Lippetals Gewerbe hat großes Interesse an Industriegebiet

Beim ersten Netzwerktreffen der Lippetaler Gewerbevereine, das die Lippborger Vertreter organisiert hatten, ging es im proppevollen Haus Hagedorn um das neue Industriegebiet an der A2.
Lippetal – Lippetal steht Großes bevor, daran bestand am Donnerstagabend im Saal des Haus Hagedorn kein Zweifel. Fast zwei Stunden lang skizzierten Bürgermeister Matthias Lürbke und Stadtplaner Michael Ahn vor den zahlreichen Teilnehmern des ersten „Netzwerktreffens“ der drei Gewerbevereine die Pläne für das „Industriegebiet Westfalen“. Alles in allem lässt sich die Einstellung der heimischen Geschäftsleute gegenüber dem Jahrhundertprojekt als wohlwollend zusammenfassen.

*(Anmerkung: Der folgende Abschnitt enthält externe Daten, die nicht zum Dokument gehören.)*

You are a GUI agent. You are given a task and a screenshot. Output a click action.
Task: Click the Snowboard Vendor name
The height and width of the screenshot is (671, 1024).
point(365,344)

Planer Michael Ahn hörte unter den Rückfragen aber auch Bedenken und Argumente, die ihm so bisher noch neu waren; Sorgen etwa, ein so großes Industriegebiet könne den Arbeitsmarkt womöglich nicht nur befruchten, sondern den Fachkräftewettbewerb gar zum Nachteil der heimischen Betriebe verschärfen.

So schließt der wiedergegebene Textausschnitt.